Mayor Marion Barry painted a glowing portrait of the District yesterday in his fourth State of the District address, citing his administration's contributions toward making it the "the finest city in the world" and pausing only briefly to deplore the "misdeeds of a few" whose actions threaten to smear the image of government.
"We will not tolerate corruption and violations of the public trust in the D.C. government," Barry told more than 2,500 city workers, students, senior citizens and civic and business leaders who turned out to the D.C. Convention Center for a speech preceded by a theatrical sound-and-light show extolling the virtues of the nation's capital.
The mayor, noting that he was hoping to "set a tone of optimism" for the city, was interrupted repeatedly by applause as he ticked off advances in housing, crime fighting, jobs and economic development.
He made no specific reference to any authors of "misdeeds" but appeared to be responding to the sentencing last week of Ivanhoe Donaldson, his confidant and former deputy mayor, on federal fraud and cover-up charges.
Barry, in acclaiming the "excellent education" available to students at the University of the District of Columbia, also cautioned his audience not to "negatively judge the standards" of UDC because of irregularities alleged there. Last summer, UDC President Robert L. Green resigned under pressure after reports alleged that he had misused school funds.
The mayor's speech was part credo and part tribute to the city. Barry has not announced whether he will run for a third term this year, but he is widely expected to do so.
"For seven years now, I have been your mayor," said Barry. "I have served our city with a great deal of pride and humility, but equally so with compassion, determination, tenacity, courage and vision."
Later telling reporters he considers himself a "statesman" and that in delivering his address he was "just doing what other statesmen are doing," Barry laced his speech with personal philosophy and poetry. The mayor, quoting from Langston Hughes' poem "Mother to Son," told a responsive, standing-room-only audience, "My friends, for our city, 'Life ain't been no crystal stair,' but we still are a-climbing, and we will never turn back."
After delivering the speech, Barry stood for 20 minutes at the edge of the stage signing autographs and shaking hands with admirers and subordinates who lined up to congratulate him. Absent from the line were D.C. City Council Chairman David A. Clarke and council member John Wilson (D-Ward 2), both of whom have been mentioned as possible mayoral challengers.
Clarke, while crediting the mayor with highlighting needs in the areas of housing, drug abuse and employment, said afterwards he thought Barry should have offered more proposals for dealing with them. "Everything is not roses," he said, "and everything is not rosy for the future."
Wilson said the State of the District speech "reminds me of my favorite televison show, 'Dynasty.' They wear beautiful clothes and say beautiful things, but the plot has no substance attached to it. That's what I felt about the mayor's speech. It was wonderful entertainment."
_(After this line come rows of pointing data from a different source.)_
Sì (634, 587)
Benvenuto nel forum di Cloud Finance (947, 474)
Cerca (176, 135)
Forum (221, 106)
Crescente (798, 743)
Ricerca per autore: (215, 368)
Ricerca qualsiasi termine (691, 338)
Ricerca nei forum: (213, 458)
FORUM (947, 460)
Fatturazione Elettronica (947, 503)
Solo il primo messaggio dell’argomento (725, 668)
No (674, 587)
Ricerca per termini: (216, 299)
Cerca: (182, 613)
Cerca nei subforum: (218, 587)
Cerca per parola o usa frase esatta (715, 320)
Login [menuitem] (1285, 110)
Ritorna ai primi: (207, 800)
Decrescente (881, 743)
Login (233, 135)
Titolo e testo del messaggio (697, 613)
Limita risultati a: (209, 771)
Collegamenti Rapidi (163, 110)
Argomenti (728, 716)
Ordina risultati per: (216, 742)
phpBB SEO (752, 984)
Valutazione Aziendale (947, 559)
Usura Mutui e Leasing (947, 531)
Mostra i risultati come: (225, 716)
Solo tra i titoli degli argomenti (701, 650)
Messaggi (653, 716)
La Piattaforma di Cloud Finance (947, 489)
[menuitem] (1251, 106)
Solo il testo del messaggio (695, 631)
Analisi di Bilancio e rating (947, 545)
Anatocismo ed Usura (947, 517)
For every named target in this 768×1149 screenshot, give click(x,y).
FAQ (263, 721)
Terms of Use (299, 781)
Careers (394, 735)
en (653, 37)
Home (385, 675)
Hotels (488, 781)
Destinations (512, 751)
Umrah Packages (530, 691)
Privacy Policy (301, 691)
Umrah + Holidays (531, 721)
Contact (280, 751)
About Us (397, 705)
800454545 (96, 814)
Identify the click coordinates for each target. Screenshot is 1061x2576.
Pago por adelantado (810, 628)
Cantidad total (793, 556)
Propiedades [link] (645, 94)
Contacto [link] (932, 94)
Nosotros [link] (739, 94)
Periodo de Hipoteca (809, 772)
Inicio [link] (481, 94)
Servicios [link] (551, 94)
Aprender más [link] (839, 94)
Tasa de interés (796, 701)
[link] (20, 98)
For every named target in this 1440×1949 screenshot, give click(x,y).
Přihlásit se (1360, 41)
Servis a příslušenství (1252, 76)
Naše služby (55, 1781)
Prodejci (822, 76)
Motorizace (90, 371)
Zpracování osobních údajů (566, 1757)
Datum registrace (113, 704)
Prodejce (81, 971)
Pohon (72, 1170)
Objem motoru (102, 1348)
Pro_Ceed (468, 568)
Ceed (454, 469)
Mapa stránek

"I thought it was a good speech," said Larry Brown, a public affairs official with the D.C. Recreation Department, which helped stage the event. "It showed that the city is in excellent shape."
The sound-and-light show, dubbed "People in Progress," was produced without charge by JAM Corp., according to Gladys Mack, an aide to the mayor. The mayor's wife Effi, who attended the speech with their son Christopher, is a vice president of that firm.
The show, a first-time adjunct to the speech, consisted of multiple still slides projected on giant twin screens while electric jazz-rock filled the cavernous hall. The flashing images, introduced by slogans such as "A Wonderful Place to Live," included landmarks and head shots of the City Council members, most of whom were in attendance.
Barry rose to speak after a brief display by a D.C. National Guard color guard and an introduction by Clarke, who took the opportunity to assert that it is the council that formulates policy and the mayor who executes it.
Barry, ignoring the apparent dig and thanking Clarke for his "warm introduction," harked back to his assumption of power in 1979, noting that his doubters back then have been proved wrong.
"They said we could not balance our budget, but for the past five years we have," he said. "They said we couldn't reduce the $284 million deficit we inherited from the federal government, but we have . . . . Some called Washington the crime capital of the nation and said we could never make this city safe. But we have. We reduced serious crime by 31 percent since 1981."
Washington, said its mayor, is "now a better and safer place than ever before."